■ WHAT THIS EXERCISE ASKS ■
A) In the ankle arthritis text, how long is non-weight-bearing in a cast mandatory after ankle fusion?
B) Update the ankle arthritis text, starting at "Although many new" and ending at "to 8 weeks.", and replace "treadmill" with "elliptical trainer".
___ SELECTED EXTRACT
Ankle arthritis is a medical problem that involves the interior surface of the ankle joint. This painful condition can be caused by normal aging or “wear and tear,” by an injury, or by inflammatory diseases.
The problem can involve the cartilage, the inner lining of the joint, as well as the bone foundation upon which the cartilage rests, ligaments that surround the joint, and the fluid within the joint.
Pain associated with ankle arthritis is often characterized as dull to sharp with the first few steps in the morning, and also in the evening after increased activities. Patients also report minor relief as it is “warmed up” during light walking and massage. Ankles that “give out” is also a common finding.
Each patient comes to us with different levels of pain, medical history, and lifestyle characteristics that can determine whether conservative treatment or surgical correction is right for them. If conservative treatment fails, the option to not have surgery is as important as the surgery recommended by your surgeon.
Oral anti-inflammatory medication can help with the chronic pain, but is not much help with the acute pain that comes with ankle arthritis.
Immobilization can vary from ankle bracing that allows some motion to complete immobilization with a walker boot. Temporary arch supports, supportive athletic shoes, and custom molded orthotics are a great way to reduce the amount of forces and excessive motion at the ankle joint and other supportive foot joints.
Cortisone can be directly injected into the joint where it can be most effective for relief. These injections can be administered with minimal discomfort.
Ankle arthroscopy is the gold standard for diagnosing problems within the ankle joint. It allows a small camera to go into the ankle through two small 1 cm incisions to the front of the ankle. Any damage to the ankle joint cartilage and inner joint wall lining is cleaned up and removed. Walking in a removable cast is allowed after 3 to 14 days.
Ankle fusion is used to treat advanced arthritis and no relief of symptoms, restriction of joint motion, or severe joint pain. After removal of remaining cartilage from the joint surfaces, internal fixation fuses the joint slightly less than 90 degrees from the leg to allow the front of the foot to clear the ground when walking. Non weight-bearing in a cast is mandatory for 8 weeks and then full weight-bearing should be fine at 12 weeks if there are no complications.
Although many new ankle joint replacement devices are in production, the follow up studies and outcomes are not as successful as other joint replacement procedures like the knee and hip. Dr. Moore has opted to wait until better devices are on the market and does not perform this procedure at this time.
No, you wouldn’t consider ankle surgery a major surgery. Ankle surgery is performed in an out-patient setting, has minimal risk, and requires minimal post-operative care.
The incision care and keeping the ankle dry takes 2 weeks. Partial weight-bearing and light exercise on a stationary bike or swimming begins after 3 to 4 weeks. Full weight-bearing and exercise, such as walking or using the treadmill can be performed at 4 to 8 weeks.
No, ankle surgery should only cause minor discomfort. Postoperative ankle pain can be controlled with anti-inflammatories or narcotics like hydrocodone. A “popliteal block or catheter” is a pain-free postoperative option that you can utilize for the first few days after surgery.
Screws inserted during ankle surgery do not have to be removed. Healed bone is stronger than the equipment used to hold it together during surgery. If the screws become prominent or back out of the bone and become irritating or painful, then removal is warranted.
______
___ INPUT DATA
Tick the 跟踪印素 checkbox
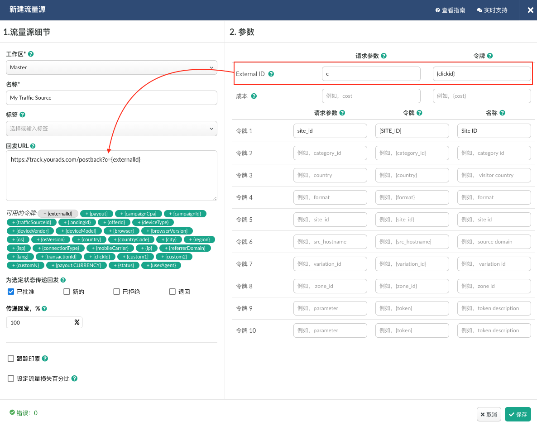 tap(11, 359)
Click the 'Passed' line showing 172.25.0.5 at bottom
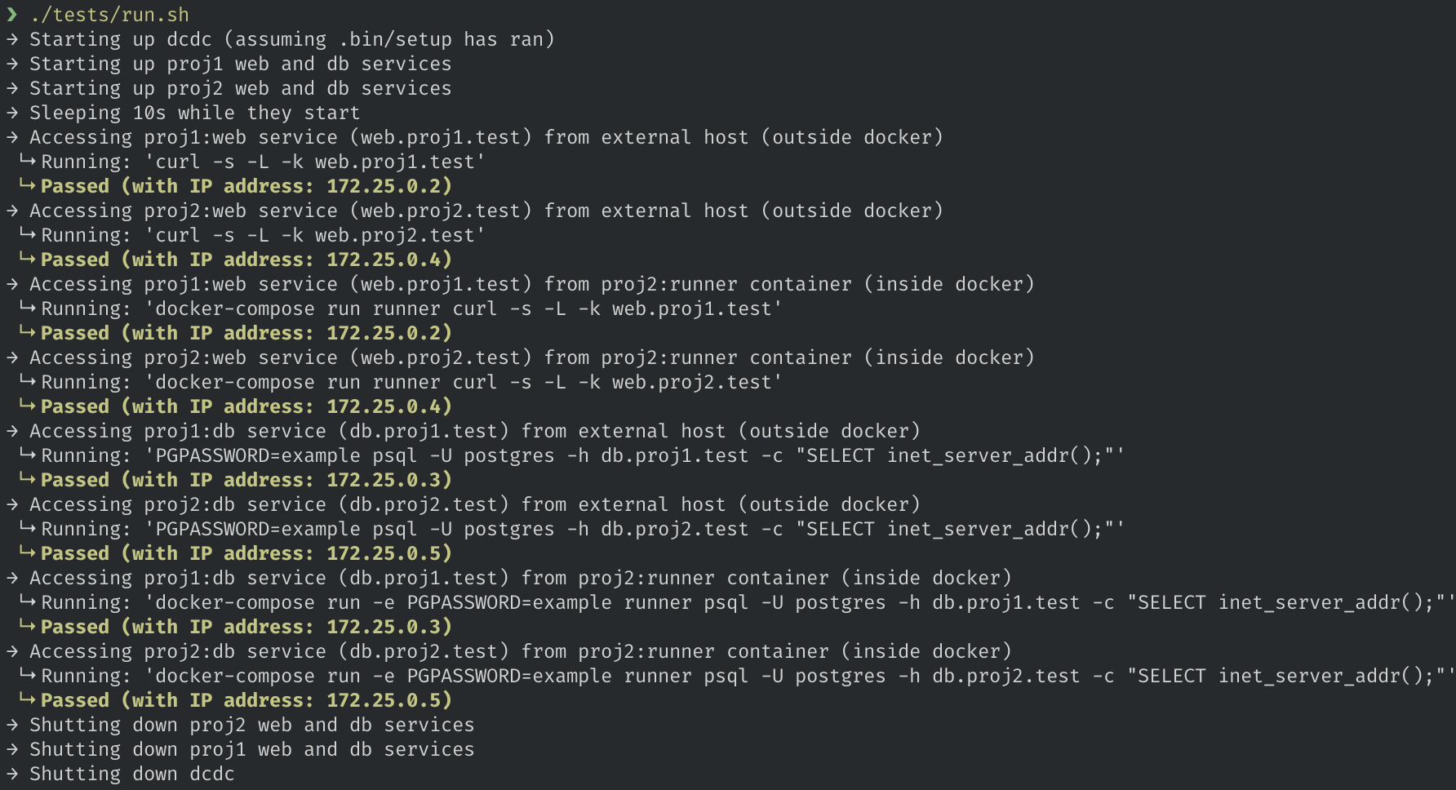Viewport: 1456px width, 790px height. tap(246, 700)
______
■ ANSWER LIST ■
A) 8 weeks

B)
Although many new ankle joint replacement devices are in production, the follow up studies and outcomes are not as successful as other joint replacement procedures like the knee and hip. Dr. Moore has opted to wait until better devices are on the market and does not perform this procedure at this time.
No, you wouldn’t consider ankle surgery a major surgery. Ankle surgery is performed in an out-patient setting, has minimal risk, and requires minimal post-operative care.
The incision care and keeping the ankle dry takes 2 weeks. Partial weight-bearing and light exercise on a stationary bike or swimming begins after 3 to 4 weeks. Full weight-bearing and exercise, such as walking or using the elliptical trainer can be performed at 4 to 8 weeks.